Inside Apple’s Lightning: JTAGging the iPhone for Fuzzing and Profit

Abstract

If you've been around the iPhone hacking scene you probably heard about the mysterious cables named after different monkeys: Kanzi Cable, Kong Cable, Bonobo Cable - all these cables allow you to get JTAG debugging capabilities on the iPhone, however they are also very difficult to get on the regular market. Last year we released the first open-source iPhone JTAG cable: The Tamarin Cable, a firmware for the Raspberry Pi Pico that allows building a $10 iPhone JTAG adapter.

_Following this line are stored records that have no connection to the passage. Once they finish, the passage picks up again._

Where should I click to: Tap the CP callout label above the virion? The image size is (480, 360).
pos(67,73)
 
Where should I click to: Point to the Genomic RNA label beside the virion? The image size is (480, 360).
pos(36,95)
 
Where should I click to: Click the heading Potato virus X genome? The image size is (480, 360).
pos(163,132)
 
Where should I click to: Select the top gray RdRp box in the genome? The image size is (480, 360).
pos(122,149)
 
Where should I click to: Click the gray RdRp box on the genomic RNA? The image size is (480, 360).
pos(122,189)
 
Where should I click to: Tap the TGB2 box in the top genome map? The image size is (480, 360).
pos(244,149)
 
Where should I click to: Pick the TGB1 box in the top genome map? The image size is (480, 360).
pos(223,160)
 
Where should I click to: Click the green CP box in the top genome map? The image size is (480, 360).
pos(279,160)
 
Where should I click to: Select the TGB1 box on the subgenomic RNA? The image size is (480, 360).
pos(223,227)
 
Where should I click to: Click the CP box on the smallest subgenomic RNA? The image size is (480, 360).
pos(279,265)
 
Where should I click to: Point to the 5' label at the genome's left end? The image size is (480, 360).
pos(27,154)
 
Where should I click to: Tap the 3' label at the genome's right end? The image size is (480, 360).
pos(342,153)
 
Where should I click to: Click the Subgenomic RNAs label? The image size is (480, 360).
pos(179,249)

Since then, we've worked on utilizing Tamarin and Lightning to automate certain tasks for low-level fuzzing of the iPhone.

In this talk we will:

  • Dive into the hardware (Tristar) and protocol (SDQ/IDBUS) details of Lighting
  • Show how we implemented our own SDQ/IDBUS adapter
  • Demonstrate our Lightning-Fuzzer: A fuzzer to find new Lightning commands
  • Dive into implementing SWD for the iPhone and how to use with checkm8ble devices

After this, we will look at using Lightning to implement a low-level fuzzer for the iPhone:
Thanks to some undocumented Lightning commands we can utilize Lightning to quickly (and automatically) reset the iPhone - and get it into DFU mode. This allowed us to build low-level fuzzers for parts of the iPhone that so far very only very difficult to test.

Our fuzzers (and fuzzing results) will be made public with this presentation.

BIO

Thomas Roth, also known as @ghidraninja, is a security researcher with focus on embedded systems. His published research includes research on vulnerabilities in microcontrollers, hardware wallets, industrial systems, TrustZone and mobile devices. He is also well known for publishing educational material on his YouTube channel “stacksmashing”, and released a lot of open-source hardware security tools, such as the chip.fail glitcher and the Tamarin Cable.